-- ASSIGNMENT --
Your copy must start with the line containing "Given: Select the" and end with the last line of the entries, matching them exactly and leaving out every picture.
[DATA TO EXAMINE Boundary: Start]
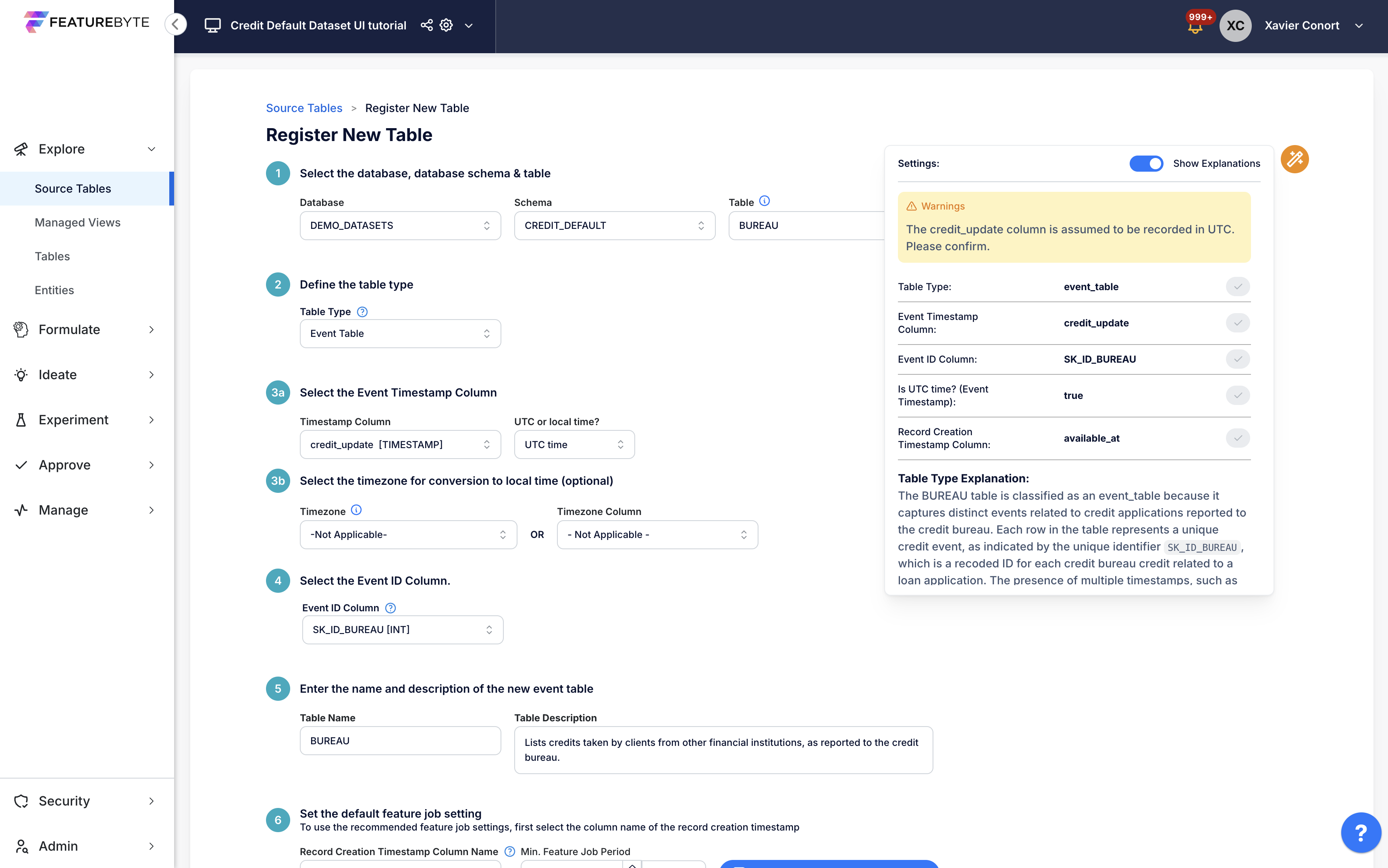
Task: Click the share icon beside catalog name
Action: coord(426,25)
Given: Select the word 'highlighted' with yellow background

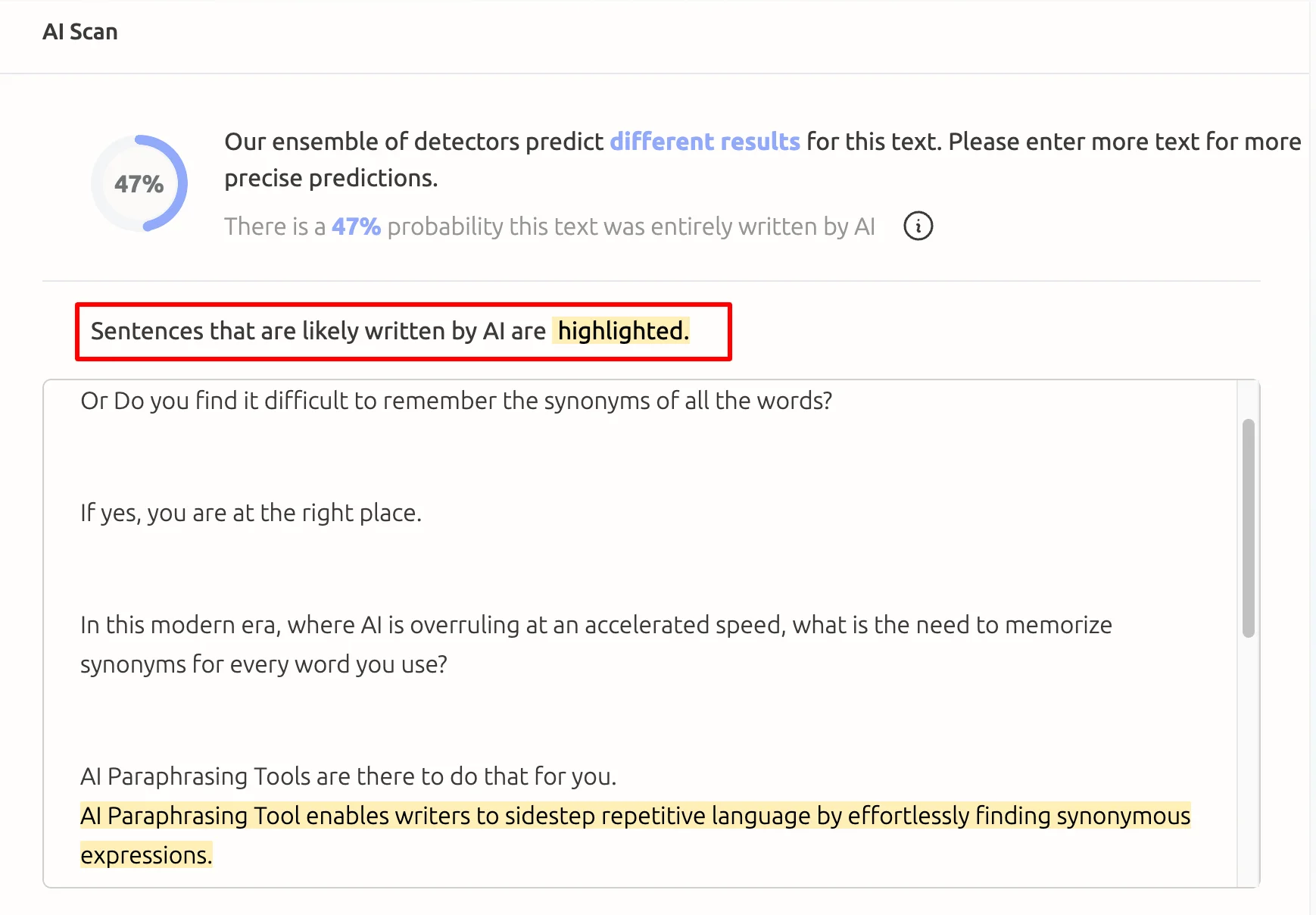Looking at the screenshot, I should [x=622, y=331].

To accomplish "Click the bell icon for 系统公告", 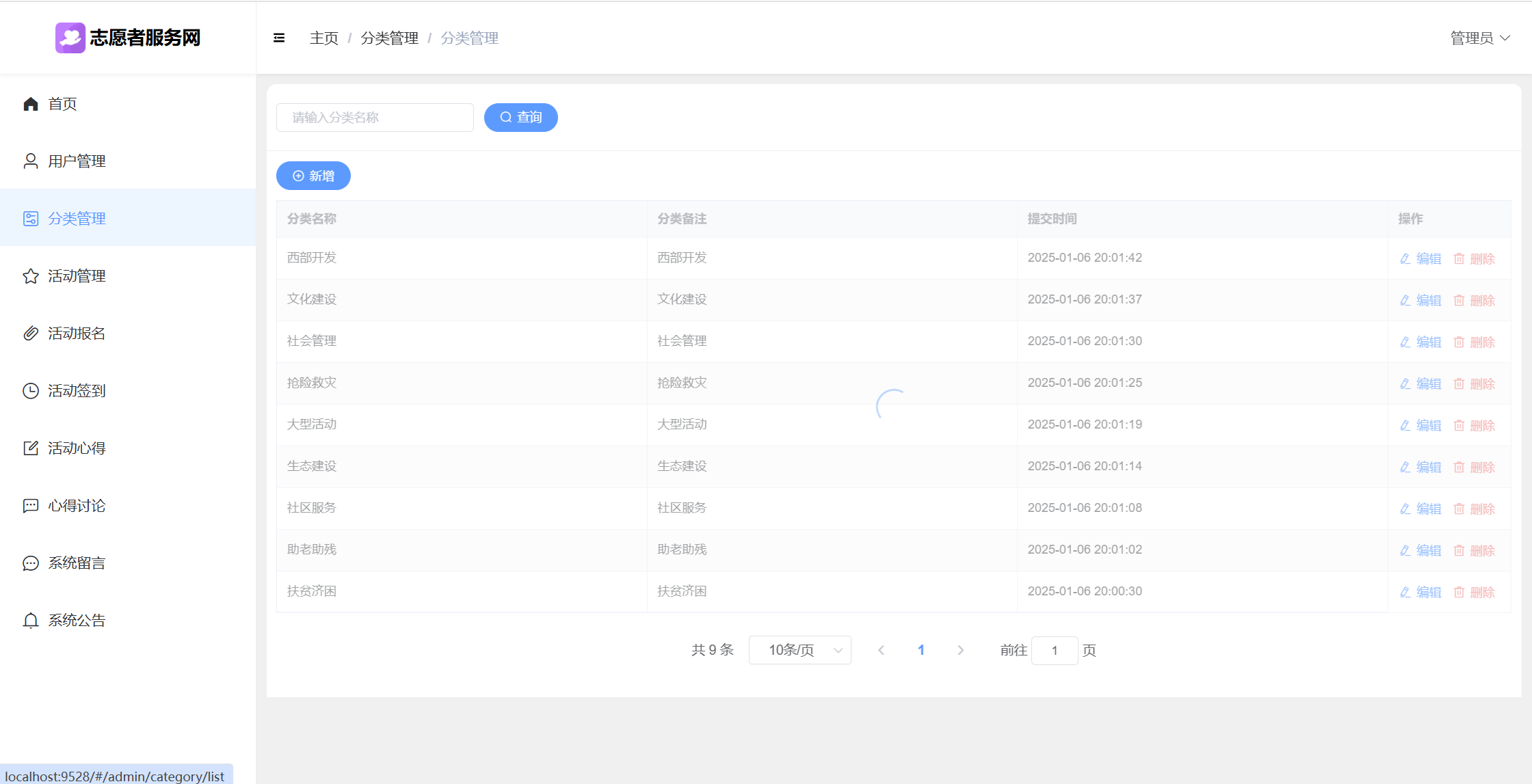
[DATA TO EXAMINE Boundary: End]
-- REPLY TO THE TASK --
Given: Select the word 'highlighted' with yellow background

Looking at the screenshot, I should [x=622, y=331].

To accomplish "Click the bell icon for 系统公告", 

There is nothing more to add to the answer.